Given exercise:
Turn the lines below into a numbered list, skipping any blank lines and leaving out the pictures.

(Word and item position data)
= = = =

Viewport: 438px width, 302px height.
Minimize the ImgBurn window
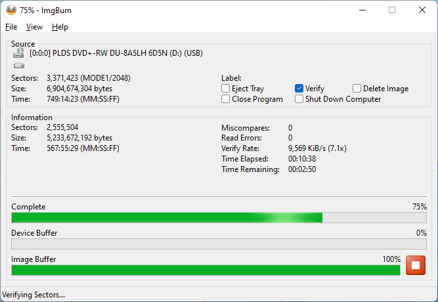point(361,10)
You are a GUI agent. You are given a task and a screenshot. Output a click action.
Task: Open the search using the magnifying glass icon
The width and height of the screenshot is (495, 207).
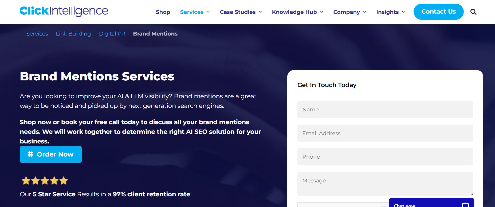pyautogui.click(x=473, y=12)
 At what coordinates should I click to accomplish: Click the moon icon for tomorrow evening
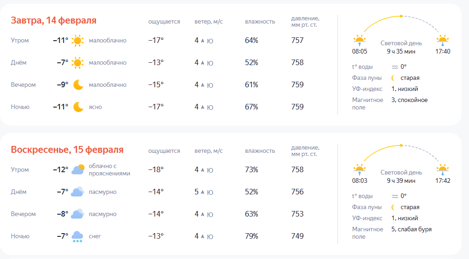point(78,85)
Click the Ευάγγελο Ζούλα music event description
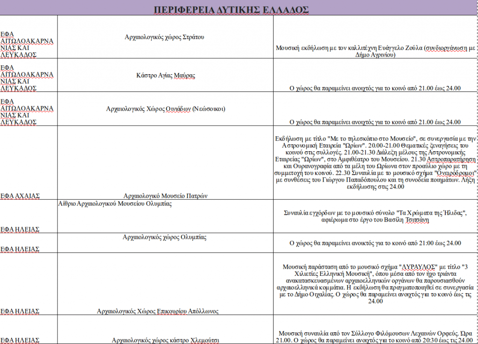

= = = =

Output:
1. Viewport: 438px width, 302px height.
2. Minimize the ImgBurn window
3. point(361,10)
4. You are a GUI agent. You are given a task and a screenshot. Output a click action.
5. Task: Open the search using the magnifying glass icon
6. The width and height of the screenshot is (495, 207).
7. pyautogui.click(x=473, y=12)
8.  At what coordinates should I click to accomplish: Click the moon icon for tomorrow evening
9. point(78,85)
10. Click the Ευάγγελο Ζούλα music event description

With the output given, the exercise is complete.